Eryndra dio un paso atrás. Su corazón latía de manera errática, pero al mismo tiempo, lo que sentía era un vacío, como si todo lo que había dado, todo lo que había amado, se desvaneciera con cada latido que pasaba. La guerra había llevado mucho más que su pueblo, mucho más que su reino. Había destruido la posibilidad de un amor verdadero, la posibilidad de una vida juntos.

—No sé si alguna vez podré perdonarte, Kael. No sé si alguna vez volveré a creer en lo que me dijiste… No sé si alguna vez volveré a amar. —Sus palabras eran un suspiro que se perdía en el viento, pero Kael las escuchó con la intensidad de alguien que sabe que todo lo que ha perdido jamás volverá.

Un dolor indescriptible se reflejó en su rostro. El peso de sus decisiones lo aplastaba, y aunque su amor por Eryndra seguía vivo, él sabía que ya no había forma de sanar lo que había roto.

—Te amé, Eryndra —susurró de nuevo, más débil esta vez, como si se desangrara por dentro. Pero Eryndra no podía permitirse escuchar esas palabras otra vez. Sabía que ya era tarde, demasiado tarde para creer en ellas. Lo que había sucedido no podía ser deshecho.
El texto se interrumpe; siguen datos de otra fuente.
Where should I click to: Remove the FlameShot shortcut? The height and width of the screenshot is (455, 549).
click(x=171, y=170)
Ella lo miró una última vez, sus ojos vacíos de cualquier emoción más allá de la decepción y el dolor. No podía seguir mirando a la persona que había arruinado todo por lo que alguna vez habían luchado.
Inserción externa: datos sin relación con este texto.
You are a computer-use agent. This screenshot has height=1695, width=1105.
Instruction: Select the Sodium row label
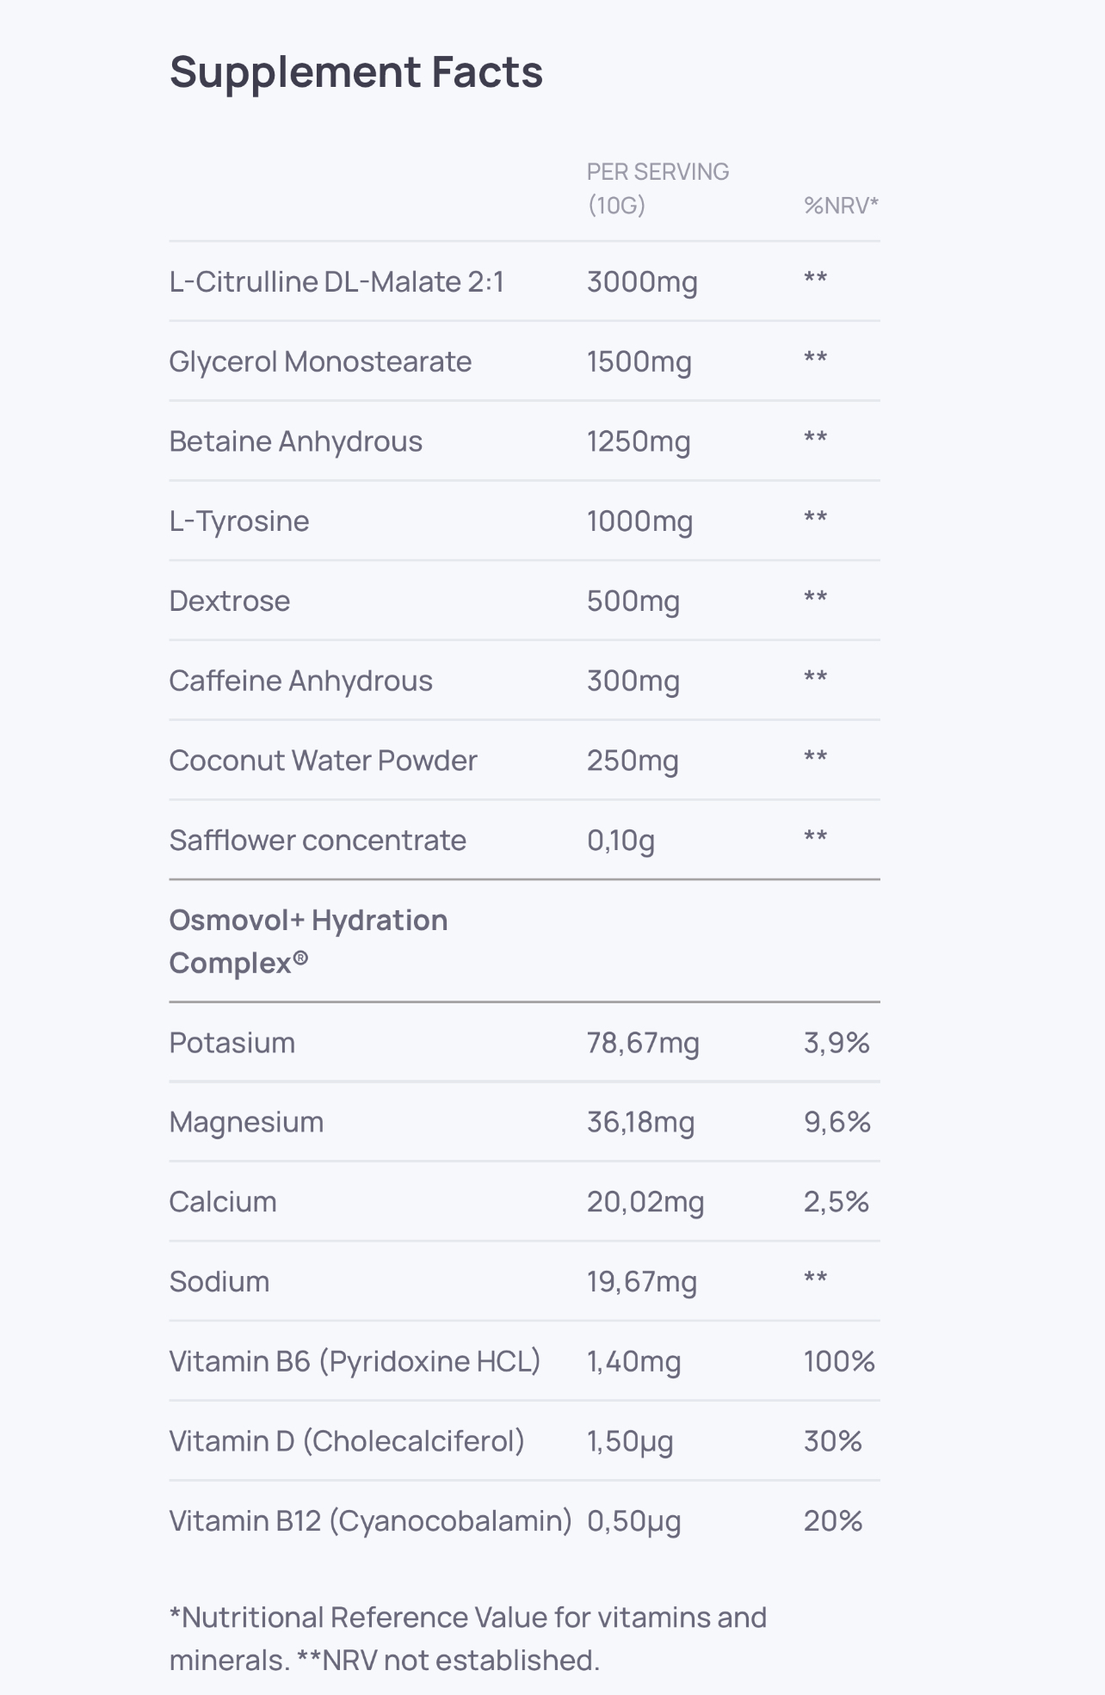pyautogui.click(x=219, y=1282)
—Adiós, Kael. —Sus palabras fueron una sentencia, fría y definitiva.

Kael se encontraba de pie, herido, con el cuerpo agotado y marcado por la lucha, pero lo que más pesaba sobre él no eran sus heridas físicas. No, lo que más le dolía era el vacío en su pecho, la certeza de que todo lo que había querido se había desvanecido en la oscuridad de su propia traición. Y frente a él, con la mirada fija y fría, estaba Eryndra.

Había sido ella quien le había dado la esperanza de un futuro diferente, de un amor que trascendiera las fronteras de la guerra, las sombras de sus destinos impuestos. Pero él, por su debilidad, por sus decisiones erradas, lo había destruido todo. Y ahora, lo único que quedaba era el peso de la culpa, el peso de la traición.

Eryndra no lo miraba con odio. No, eso habría sido más fácil. En sus ojos, brillaba algo mucho más doloroso: indiferencia. Ella lo había amado con cada fibra de su ser, y ahora él solo era un recuerdo roto, un eco lejano de algo que nunca podría ser.

Kael dio un paso hacia ella, su voz temblando mientras trataba de atravesar la barrera invisible que ella había levantado entre ellos.

—Eryndra... por favor... no me dejes... —su voz quebrada sonaba como una súplica desesperada, pero en sus ojos brillaba la impotencia. Sabía que ya no había nada que pudiera hacer para cambiar lo que había pasado, pero aún sentía una esperanza vana, un destello de que quizás, tal vez, ella podría escuchar sus palabras.